A diesel generating plant in Behchokǫ̀ in March 2022. The Jackfish power plant in Yellowknife provides diesel generated power to the North Slave region, but NTPC maintains this one in case Behchokǫ̀ needs a back up. (Liny Lamberink/CBC)

That’s compared to 169,000 litres of diesel to generate electricity per month in 2019

The Northwest Territories Power Corporation has been using more than seven times the usual amount of diesel to generate electricity in the North Slave as low water levels impede its hydroelectric dam system.

The Snare hydro system is a series of four hydro plants that provide power to Yellowknife, Behchokǫ̀ and Dettah. The system usually generates about 98 per cent of all the electricity needed to power those communities, but this year — it’s been a different story.

The amount of water coursing through the river is what generates electricity. Doug Prendergast, a spokesperson for the corporation, said hydro continues to provide 55 per cent of what’s needed this fall, and electricity generated by burning diesel at Yellowknife’s Jackfish power plant continues to make up the difference.

Prendergast said the Northwest Territories Power Corporation (NTPC) has been using an average of 1.268 million litres of diesel per month, from January to September, to fill the gap created by low water levels in the North Slave region. He compared that to 2019 (before the pandemic and when water levels were normal), when NTPC was using an average of 169,000 litres of diesel to generate electricity per month.

What does this mean for power bills?

Diesel-generated electricity is more expensive than hydro-generated electricity because, although hydro dams are expensive to build, the substance that powers it is water — which is free. Diesel, on the other hand, is becoming increasingly expensive.
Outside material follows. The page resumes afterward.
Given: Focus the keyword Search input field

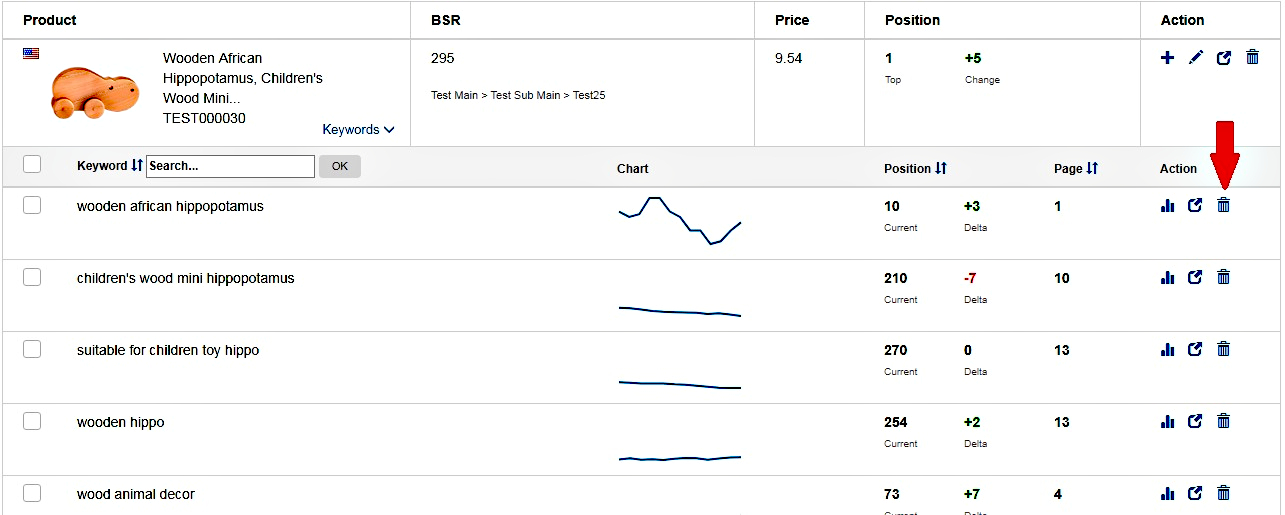Looking at the screenshot, I should click(230, 166).
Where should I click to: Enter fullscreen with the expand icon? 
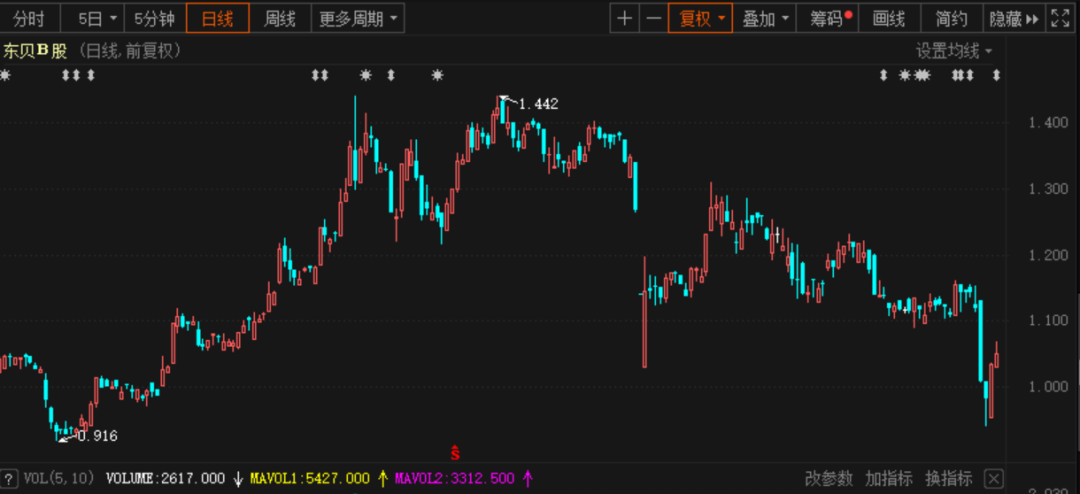pyautogui.click(x=1059, y=18)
The N.W.T. government announced a $15.2 million contribution to NTPC this summer to keep residents’ electricity bills from getting bigger, citing the low water levels and the increasing cost of diesel.

Water levels are expected to remain low this winter, said Prendergast, and he anticipates it’ll be a challenging season for generating hydro. “We did not get the hoped-for heavy precipitation in the fall that could have altered the situation somewhat,” he explained.

According to a fall fire outlook published earlier this month by Natural Resources Canada, significant rain fell west and east of Great Slave Lake for a couple of days in mid-September, but the South Slave region stayed “mostly dry” and there are still patches of extreme drought between Yellowknife and Fort Smith.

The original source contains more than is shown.